Statistical Analyst/Senior Statistical Analyst

Altimmune (NASDAQ: ALT) is a clinical stage biopharmaceutical company focused on developing intranasal vaccines, immune modulating therapies and treatments for liver disease. Our diverse pipeline includes proprietary intranasal vaccines for COVID-19 (AdCOVID™), anthrax (NasoShield™) and influenza (NasoVAX™); an intranasal immune modulating treatment for COVID-19 (T-COVID™); and next generation peptide therapeutics for NASH (ALT-801) and chronic hepatitis B (HepTcell™). For more information on Altimmune, please visit

Job Description:  Collaborates with clinical team to oversee data management activities and programming in support of clinical trials and regulatory submissions. Assists to determine study design, develop statistical sections of study protocol, write statistical analysis plan and study reports. Responsible for completeness and accurate delivery of TFLs and study data.

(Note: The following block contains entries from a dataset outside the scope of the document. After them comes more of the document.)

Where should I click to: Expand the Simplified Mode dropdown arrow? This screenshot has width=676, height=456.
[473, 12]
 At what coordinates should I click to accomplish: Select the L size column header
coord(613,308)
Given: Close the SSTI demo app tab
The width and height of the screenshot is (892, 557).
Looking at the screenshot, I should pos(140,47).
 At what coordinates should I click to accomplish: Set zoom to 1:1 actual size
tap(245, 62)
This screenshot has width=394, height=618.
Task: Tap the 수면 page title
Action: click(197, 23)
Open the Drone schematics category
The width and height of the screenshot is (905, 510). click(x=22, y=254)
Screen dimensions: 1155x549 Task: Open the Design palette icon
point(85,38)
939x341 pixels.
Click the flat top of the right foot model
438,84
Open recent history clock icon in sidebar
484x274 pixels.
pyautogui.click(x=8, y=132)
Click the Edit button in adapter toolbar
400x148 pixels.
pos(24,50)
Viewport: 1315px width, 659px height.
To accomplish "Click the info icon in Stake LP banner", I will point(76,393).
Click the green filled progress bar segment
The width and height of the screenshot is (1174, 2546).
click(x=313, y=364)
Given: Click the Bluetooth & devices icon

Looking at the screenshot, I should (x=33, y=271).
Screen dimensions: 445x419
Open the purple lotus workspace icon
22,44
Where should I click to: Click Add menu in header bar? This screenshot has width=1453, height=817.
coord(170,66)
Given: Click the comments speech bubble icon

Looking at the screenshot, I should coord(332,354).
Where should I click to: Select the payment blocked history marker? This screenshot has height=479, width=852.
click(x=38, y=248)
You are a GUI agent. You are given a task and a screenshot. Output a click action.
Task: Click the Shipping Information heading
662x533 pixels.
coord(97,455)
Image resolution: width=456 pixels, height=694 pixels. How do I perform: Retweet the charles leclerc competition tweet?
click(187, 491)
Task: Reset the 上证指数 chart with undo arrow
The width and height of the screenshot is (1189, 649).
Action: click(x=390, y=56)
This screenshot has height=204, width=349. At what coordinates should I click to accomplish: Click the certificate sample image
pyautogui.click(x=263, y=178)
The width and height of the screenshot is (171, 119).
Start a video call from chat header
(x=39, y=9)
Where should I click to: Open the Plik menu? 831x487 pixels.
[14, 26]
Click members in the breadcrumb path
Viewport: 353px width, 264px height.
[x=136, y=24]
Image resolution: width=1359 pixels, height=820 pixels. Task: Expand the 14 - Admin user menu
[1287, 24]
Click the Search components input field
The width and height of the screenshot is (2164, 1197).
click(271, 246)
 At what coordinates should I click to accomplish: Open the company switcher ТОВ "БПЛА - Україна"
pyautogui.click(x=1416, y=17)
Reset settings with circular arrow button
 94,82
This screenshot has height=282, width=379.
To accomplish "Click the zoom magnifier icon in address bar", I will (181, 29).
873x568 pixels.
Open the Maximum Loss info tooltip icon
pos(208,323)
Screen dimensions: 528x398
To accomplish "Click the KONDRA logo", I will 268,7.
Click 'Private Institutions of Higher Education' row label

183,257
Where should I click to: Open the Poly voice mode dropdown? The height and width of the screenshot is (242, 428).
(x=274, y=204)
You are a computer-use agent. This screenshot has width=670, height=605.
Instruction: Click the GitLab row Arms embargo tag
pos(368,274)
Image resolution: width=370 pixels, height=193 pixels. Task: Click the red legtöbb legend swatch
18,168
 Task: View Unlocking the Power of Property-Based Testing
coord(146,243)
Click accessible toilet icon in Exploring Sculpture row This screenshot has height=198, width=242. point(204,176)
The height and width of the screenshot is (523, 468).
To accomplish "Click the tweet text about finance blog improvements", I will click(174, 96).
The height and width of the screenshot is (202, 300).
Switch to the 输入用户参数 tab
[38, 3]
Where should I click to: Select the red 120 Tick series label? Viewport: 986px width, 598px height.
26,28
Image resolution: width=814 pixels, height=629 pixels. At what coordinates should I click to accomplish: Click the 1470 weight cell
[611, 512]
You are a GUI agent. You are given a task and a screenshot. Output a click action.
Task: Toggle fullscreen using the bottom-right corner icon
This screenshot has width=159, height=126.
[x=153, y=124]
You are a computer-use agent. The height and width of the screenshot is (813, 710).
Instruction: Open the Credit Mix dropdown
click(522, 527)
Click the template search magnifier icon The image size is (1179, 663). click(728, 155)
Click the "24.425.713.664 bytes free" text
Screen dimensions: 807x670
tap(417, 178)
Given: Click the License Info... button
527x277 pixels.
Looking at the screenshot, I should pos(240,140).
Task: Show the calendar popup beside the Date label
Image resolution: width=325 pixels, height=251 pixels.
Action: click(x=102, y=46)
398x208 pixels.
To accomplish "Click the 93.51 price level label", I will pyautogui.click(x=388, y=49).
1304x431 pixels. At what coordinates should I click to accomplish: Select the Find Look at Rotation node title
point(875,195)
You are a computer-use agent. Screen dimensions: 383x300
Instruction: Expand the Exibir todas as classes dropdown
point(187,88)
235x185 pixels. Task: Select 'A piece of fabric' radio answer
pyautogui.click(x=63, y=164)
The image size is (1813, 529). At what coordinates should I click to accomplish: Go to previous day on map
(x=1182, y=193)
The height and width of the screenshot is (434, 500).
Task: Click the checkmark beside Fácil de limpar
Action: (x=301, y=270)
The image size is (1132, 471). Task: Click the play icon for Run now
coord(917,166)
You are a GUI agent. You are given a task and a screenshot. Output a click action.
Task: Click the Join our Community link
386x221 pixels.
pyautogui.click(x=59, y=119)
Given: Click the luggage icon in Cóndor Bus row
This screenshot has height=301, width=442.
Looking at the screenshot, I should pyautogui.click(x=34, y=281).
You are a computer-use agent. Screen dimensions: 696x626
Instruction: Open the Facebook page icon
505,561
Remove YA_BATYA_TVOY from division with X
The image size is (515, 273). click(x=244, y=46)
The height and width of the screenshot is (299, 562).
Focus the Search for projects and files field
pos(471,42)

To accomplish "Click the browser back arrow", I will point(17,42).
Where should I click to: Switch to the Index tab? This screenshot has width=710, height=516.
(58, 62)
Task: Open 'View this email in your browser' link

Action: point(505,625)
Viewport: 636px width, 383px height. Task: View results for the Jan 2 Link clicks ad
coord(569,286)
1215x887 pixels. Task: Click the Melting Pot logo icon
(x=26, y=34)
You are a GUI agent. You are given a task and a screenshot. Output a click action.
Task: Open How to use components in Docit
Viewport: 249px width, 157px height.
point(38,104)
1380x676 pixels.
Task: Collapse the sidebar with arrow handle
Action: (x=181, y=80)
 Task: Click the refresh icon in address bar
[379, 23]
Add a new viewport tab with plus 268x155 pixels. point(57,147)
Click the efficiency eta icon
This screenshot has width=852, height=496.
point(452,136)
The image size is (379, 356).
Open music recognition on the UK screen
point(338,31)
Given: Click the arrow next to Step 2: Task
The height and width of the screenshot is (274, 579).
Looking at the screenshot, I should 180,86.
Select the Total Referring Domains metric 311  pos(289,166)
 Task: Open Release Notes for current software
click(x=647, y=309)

Critical member of cross-functional product development teams.

Essential Functions:

  • Assists clinical team in designing clinical trials and preparing statistical sections of clinical study protocols and statistical analysis plan
  • Reviews and tests electronic data capture system, Case Report Forms, TFLs shell and specification to ensure consistency with study protocol and clinical requirements
  • Reviews study data management documents (Data Management Plan, EDC System User’s Guide, etc.) prepared by CROs
  • Ensures timely and accurate delivery of TFLs and completeness of study data captured in an electronic database
  • Collaborates with vendors, specialty labs, and CROs in timely and accurate transfer of study data
  • Produces tables and listings in R or SAS for clinical study reports, interim reports, and ad-hoc reports
  • Supports clinical and non-clinical team in performing ad-hoc statistical analysis with visualizing data in R and SAS
  • Interprets clinical trial data and contributes to preparation of clinical manuscripts and regulatory submission documents
  • Responsible for storing and organizing clinical study data on company servers

Job Requirements (essential knowledge, skills and attributes):

  • BS or MS in Statistics, Biostatistics, Data Analysis, or related field
  • MS with 2 years of experience or BS with 4 years of experience in biotech, pharma or CRO
  • Proficient with R and SAS (Base SAS, SAS/STAT, SAS Macro and SAS SQL) programming
  • SAS Certified Base Programmer and Advanced Programmer are preferred, but not required
  • Knowledge of MS Excel, Word, Access, and PowerPoint is essential
  • Experience with study design and application of statistical methods for clinical trials
  • Experience with CDISC standard datasets (SDTM and ADaM) is desirable 
  • Excellent organizational and communication skills and strong attention to details
  • Ability to manage multiple tasks and work independently.